**ABOUT THIS TASK**
All of the entries below are to be copied without any alteration.
*** RECORD SET
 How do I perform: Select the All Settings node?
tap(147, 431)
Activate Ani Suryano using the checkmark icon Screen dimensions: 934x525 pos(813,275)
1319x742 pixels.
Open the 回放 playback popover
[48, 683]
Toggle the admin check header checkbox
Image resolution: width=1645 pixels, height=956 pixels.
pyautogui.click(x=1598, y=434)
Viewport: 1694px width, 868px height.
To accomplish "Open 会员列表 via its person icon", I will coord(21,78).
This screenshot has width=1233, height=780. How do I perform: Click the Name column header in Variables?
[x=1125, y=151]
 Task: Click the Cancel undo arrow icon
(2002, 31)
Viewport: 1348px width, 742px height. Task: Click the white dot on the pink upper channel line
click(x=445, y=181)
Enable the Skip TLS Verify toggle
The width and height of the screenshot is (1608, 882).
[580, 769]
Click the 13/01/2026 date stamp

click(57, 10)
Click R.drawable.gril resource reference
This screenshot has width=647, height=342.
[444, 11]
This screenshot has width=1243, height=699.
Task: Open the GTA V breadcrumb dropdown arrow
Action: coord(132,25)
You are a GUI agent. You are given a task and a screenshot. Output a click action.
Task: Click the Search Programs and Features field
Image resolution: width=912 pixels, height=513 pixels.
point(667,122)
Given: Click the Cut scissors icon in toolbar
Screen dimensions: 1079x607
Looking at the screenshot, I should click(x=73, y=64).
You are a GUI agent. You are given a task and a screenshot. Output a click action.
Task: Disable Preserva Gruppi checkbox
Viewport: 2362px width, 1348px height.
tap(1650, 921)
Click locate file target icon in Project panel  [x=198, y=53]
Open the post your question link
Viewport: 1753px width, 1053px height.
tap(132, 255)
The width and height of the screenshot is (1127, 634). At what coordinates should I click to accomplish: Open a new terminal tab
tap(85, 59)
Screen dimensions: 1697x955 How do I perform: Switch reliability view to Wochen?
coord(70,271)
******
**WRITTEN RESPONSE**
 How do I perform: Select the All Settings node?
tap(147, 431)
Activate Ani Suryano using the checkmark icon Screen dimensions: 934x525 pos(813,275)
1319x742 pixels.
Open the 回放 playback popover
[48, 683]
Toggle the admin check header checkbox
Image resolution: width=1645 pixels, height=956 pixels.
pyautogui.click(x=1598, y=434)
Viewport: 1694px width, 868px height.
To accomplish "Open 会员列表 via its person icon", I will coord(21,78).
This screenshot has width=1233, height=780. How do I perform: Click the Name column header in Variables?
[x=1125, y=151]
 Task: Click the Cancel undo arrow icon
(2002, 31)
Viewport: 1348px width, 742px height. Task: Click the white dot on the pink upper channel line
click(x=445, y=181)
Enable the Skip TLS Verify toggle
The width and height of the screenshot is (1608, 882).
[580, 769]
Click the 13/01/2026 date stamp

click(57, 10)
Click R.drawable.gril resource reference
This screenshot has width=647, height=342.
[444, 11]
This screenshot has width=1243, height=699.
Task: Open the GTA V breadcrumb dropdown arrow
Action: coord(132,25)
You are a GUI agent. You are given a task and a screenshot. Output a click action.
Task: Click the Search Programs and Features field
Image resolution: width=912 pixels, height=513 pixels.
point(667,122)
Given: Click the Cut scissors icon in toolbar
Screen dimensions: 1079x607
Looking at the screenshot, I should click(x=73, y=64).
You are a GUI agent. You are given a task and a screenshot. Output a click action.
Task: Disable Preserva Gruppi checkbox
Viewport: 2362px width, 1348px height.
tap(1650, 921)
Click locate file target icon in Project panel  [x=198, y=53]
Open the post your question link
Viewport: 1753px width, 1053px height.
tap(132, 255)
The width and height of the screenshot is (1127, 634). At what coordinates should I click to accomplish: Open a new terminal tab
tap(85, 59)
Screen dimensions: 1697x955 How do I perform: Switch reliability view to Wochen?
coord(70,271)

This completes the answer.